* PROBLEM REQUIREMENTS
Make an exact reproduction of all the data.

-- SUPPLIED RECORDS follows --

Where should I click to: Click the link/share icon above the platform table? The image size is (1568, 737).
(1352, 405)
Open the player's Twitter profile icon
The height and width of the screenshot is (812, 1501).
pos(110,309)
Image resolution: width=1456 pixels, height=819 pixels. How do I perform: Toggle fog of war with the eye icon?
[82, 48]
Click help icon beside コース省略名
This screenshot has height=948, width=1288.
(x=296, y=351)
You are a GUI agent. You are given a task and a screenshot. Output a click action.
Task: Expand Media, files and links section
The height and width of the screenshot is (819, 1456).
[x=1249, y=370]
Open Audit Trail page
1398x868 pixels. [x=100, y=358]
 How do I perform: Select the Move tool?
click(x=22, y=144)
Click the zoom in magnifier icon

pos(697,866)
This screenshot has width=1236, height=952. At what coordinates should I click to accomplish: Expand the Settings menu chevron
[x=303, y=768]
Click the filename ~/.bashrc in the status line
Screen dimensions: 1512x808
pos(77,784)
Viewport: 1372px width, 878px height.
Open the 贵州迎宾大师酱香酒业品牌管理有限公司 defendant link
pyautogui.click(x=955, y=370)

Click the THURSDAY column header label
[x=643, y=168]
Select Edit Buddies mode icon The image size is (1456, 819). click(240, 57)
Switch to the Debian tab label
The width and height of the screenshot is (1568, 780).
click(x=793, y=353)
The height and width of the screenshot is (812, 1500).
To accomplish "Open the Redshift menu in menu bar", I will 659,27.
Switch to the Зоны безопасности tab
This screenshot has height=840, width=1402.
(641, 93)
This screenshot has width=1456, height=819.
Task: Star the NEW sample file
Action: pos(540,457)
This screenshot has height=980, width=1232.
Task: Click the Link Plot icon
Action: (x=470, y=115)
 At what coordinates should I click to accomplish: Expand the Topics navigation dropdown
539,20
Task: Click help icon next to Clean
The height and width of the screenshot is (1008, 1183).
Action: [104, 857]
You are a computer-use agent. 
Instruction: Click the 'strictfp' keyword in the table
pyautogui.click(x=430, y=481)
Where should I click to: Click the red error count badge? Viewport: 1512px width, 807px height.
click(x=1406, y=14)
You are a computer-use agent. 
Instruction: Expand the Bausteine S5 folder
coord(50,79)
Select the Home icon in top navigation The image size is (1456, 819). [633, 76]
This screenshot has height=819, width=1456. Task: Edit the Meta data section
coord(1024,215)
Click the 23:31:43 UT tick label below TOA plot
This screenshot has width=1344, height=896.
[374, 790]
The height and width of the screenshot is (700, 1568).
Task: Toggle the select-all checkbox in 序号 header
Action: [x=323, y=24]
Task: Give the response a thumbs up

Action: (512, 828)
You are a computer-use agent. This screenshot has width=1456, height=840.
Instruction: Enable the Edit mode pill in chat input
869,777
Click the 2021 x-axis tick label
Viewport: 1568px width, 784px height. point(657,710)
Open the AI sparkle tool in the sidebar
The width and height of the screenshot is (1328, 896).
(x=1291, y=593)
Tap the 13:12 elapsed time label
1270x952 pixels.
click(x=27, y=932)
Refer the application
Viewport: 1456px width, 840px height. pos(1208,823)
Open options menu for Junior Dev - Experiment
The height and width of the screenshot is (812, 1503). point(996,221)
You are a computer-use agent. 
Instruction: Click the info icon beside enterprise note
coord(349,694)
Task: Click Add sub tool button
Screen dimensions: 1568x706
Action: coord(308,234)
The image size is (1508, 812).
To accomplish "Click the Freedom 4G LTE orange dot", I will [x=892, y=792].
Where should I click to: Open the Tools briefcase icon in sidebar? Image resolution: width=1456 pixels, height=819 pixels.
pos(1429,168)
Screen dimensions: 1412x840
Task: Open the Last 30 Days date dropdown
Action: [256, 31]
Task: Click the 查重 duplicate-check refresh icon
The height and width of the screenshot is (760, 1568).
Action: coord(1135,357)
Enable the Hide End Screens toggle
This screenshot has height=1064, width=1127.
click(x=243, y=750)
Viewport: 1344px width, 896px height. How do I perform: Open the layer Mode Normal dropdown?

-- SUPPLIED RECORDS concluded --

* RESPONSE TO THE TASK
Where should I click to: Click the link/share icon above the platform table? The image size is (1568, 737).
(1352, 405)
Open the player's Twitter profile icon
The height and width of the screenshot is (812, 1501).
pos(110,309)
Image resolution: width=1456 pixels, height=819 pixels. How do I perform: Toggle fog of war with the eye icon?
[82, 48]
Click help icon beside コース省略名
This screenshot has height=948, width=1288.
(x=296, y=351)
You are a GUI agent. You are given a task and a screenshot. Output a click action.
Task: Expand Media, files and links section
The height and width of the screenshot is (819, 1456).
[x=1249, y=370]
Open Audit Trail page
1398x868 pixels. [x=100, y=358]
 How do I perform: Select the Move tool?
click(x=22, y=144)
Click the zoom in magnifier icon

pos(697,866)
This screenshot has width=1236, height=952. At what coordinates should I click to accomplish: Expand the Settings menu chevron
[x=303, y=768]
Click the filename ~/.bashrc in the status line
Screen dimensions: 1512x808
pos(77,784)
Viewport: 1372px width, 878px height.
Open the 贵州迎宾大师酱香酒业品牌管理有限公司 defendant link
pyautogui.click(x=955, y=370)

Click the THURSDAY column header label
[x=643, y=168]
Select Edit Buddies mode icon The image size is (1456, 819). click(240, 57)
Switch to the Debian tab label
The width and height of the screenshot is (1568, 780).
click(x=793, y=353)
The height and width of the screenshot is (812, 1500).
To accomplish "Open the Redshift menu in menu bar", I will 659,27.
Switch to the Зоны безопасности tab
This screenshot has height=840, width=1402.
(641, 93)
This screenshot has width=1456, height=819.
Task: Star the NEW sample file
Action: pos(540,457)
This screenshot has height=980, width=1232.
Task: Click the Link Plot icon
Action: (x=470, y=115)
 At what coordinates should I click to accomplish: Expand the Topics navigation dropdown
539,20
Task: Click help icon next to Clean
The height and width of the screenshot is (1008, 1183).
Action: [104, 857]
You are a computer-use agent. 
Instruction: Click the 'strictfp' keyword in the table
pyautogui.click(x=430, y=481)
Where should I click to: Click the red error count badge? Viewport: 1512px width, 807px height.
click(x=1406, y=14)
You are a computer-use agent. 
Instruction: Expand the Bausteine S5 folder
coord(50,79)
Select the Home icon in top navigation The image size is (1456, 819). [633, 76]
This screenshot has height=819, width=1456. Task: Edit the Meta data section
coord(1024,215)
Click the 23:31:43 UT tick label below TOA plot
This screenshot has width=1344, height=896.
[374, 790]
The height and width of the screenshot is (700, 1568).
Task: Toggle the select-all checkbox in 序号 header
Action: [x=323, y=24]
Task: Give the response a thumbs up

Action: (512, 828)
You are a computer-use agent. This screenshot has width=1456, height=840.
Instruction: Enable the Edit mode pill in chat input
869,777
Click the 2021 x-axis tick label
Viewport: 1568px width, 784px height. point(657,710)
Open the AI sparkle tool in the sidebar
The width and height of the screenshot is (1328, 896).
(x=1291, y=593)
Tap the 13:12 elapsed time label
1270x952 pixels.
click(x=27, y=932)
Refer the application
Viewport: 1456px width, 840px height. pos(1208,823)
Open options menu for Junior Dev - Experiment
The height and width of the screenshot is (812, 1503). point(996,221)
You are a computer-use agent. 
Instruction: Click the info icon beside enterprise note
coord(349,694)
Task: Click Add sub tool button
Screen dimensions: 1568x706
Action: coord(308,234)
The image size is (1508, 812).
To accomplish "Click the Freedom 4G LTE orange dot", I will [x=892, y=792].
Where should I click to: Open the Tools briefcase icon in sidebar? Image resolution: width=1456 pixels, height=819 pixels.
pos(1429,168)
Screen dimensions: 1412x840
Task: Open the Last 30 Days date dropdown
Action: [256, 31]
Task: Click the 查重 duplicate-check refresh icon
The height and width of the screenshot is (760, 1568).
Action: coord(1135,357)
Enable the Hide End Screens toggle
This screenshot has height=1064, width=1127.
click(x=243, y=750)
Viewport: 1344px width, 896px height. How do I perform: Open the layer Mode Normal dropdown?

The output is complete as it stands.